Récemment, on a constaté une forte augmentation des placements précoces, sans parvenir à stabiliser les parcours des enfants. Cela empêche leur retour éventuel au sein de leur famille d'origine ou élargie par le biais de tiers dignes de confiance, ou de trouver une famille de substitution qui pourrait les accompagner tout au long de leur vie, y compris à l'âge adulte. Cette difficulté est particulièrement marquée pour les sortants de l'ASE. Nous alertons sur l'augmentation significative des placements précoces et la nécessité de formuler des propositions pour faire évoluer cette situation. Cette tendance conduit en effet à un isolement et à une précarité des jeunes sortants de l'ASE, créant parfois une forme de double peine. En effet, il n'est pas rare que ces jeunes aient été placés dès leur naissance. Par exemple, à 18 ans, après un parcours difficile au sein de l'ASE, une jeune femme enceinte peut être considérée à risque, entraînant le placement de son enfant. Cette situation est encore extrêmement fréquente et suscite une grande inquiétude.
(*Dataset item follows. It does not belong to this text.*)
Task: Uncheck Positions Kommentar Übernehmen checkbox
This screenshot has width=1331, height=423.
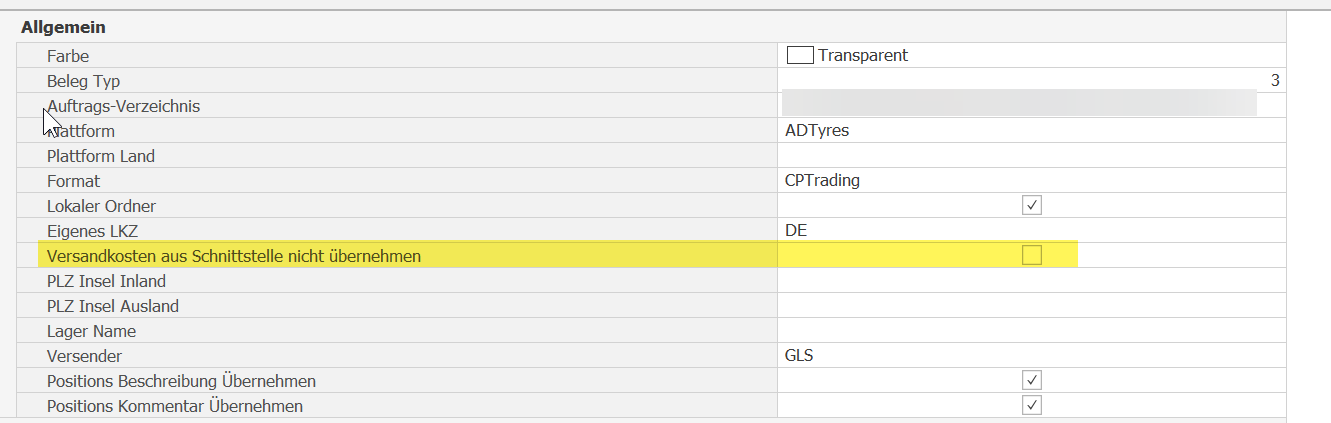Action: pos(1032,406)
Le climat de défiance entre les différents acteurs, notamment entre la justice et les départements, ainsi qu'entre les parents et les services du département, peut également poser problème. Bien que ce climat ne soit pas systématique, il peut entraver la co-construction nécessaire à tous les niveaux, entre parents et services, ainsi qu'entre services et justice. Il est essentiel de favoriser cette co-construction. Par ailleurs, la place du juge des enfants au sein du dispositif mérite d'être interrogée. C'est d'ailleurs le thème du colloque de l'AFMJF qui se tiendra demain. Il est crucial de définir clairement l'office du juge dans un dispositif qui a beaucoup évolué avec les différentes lois récentes.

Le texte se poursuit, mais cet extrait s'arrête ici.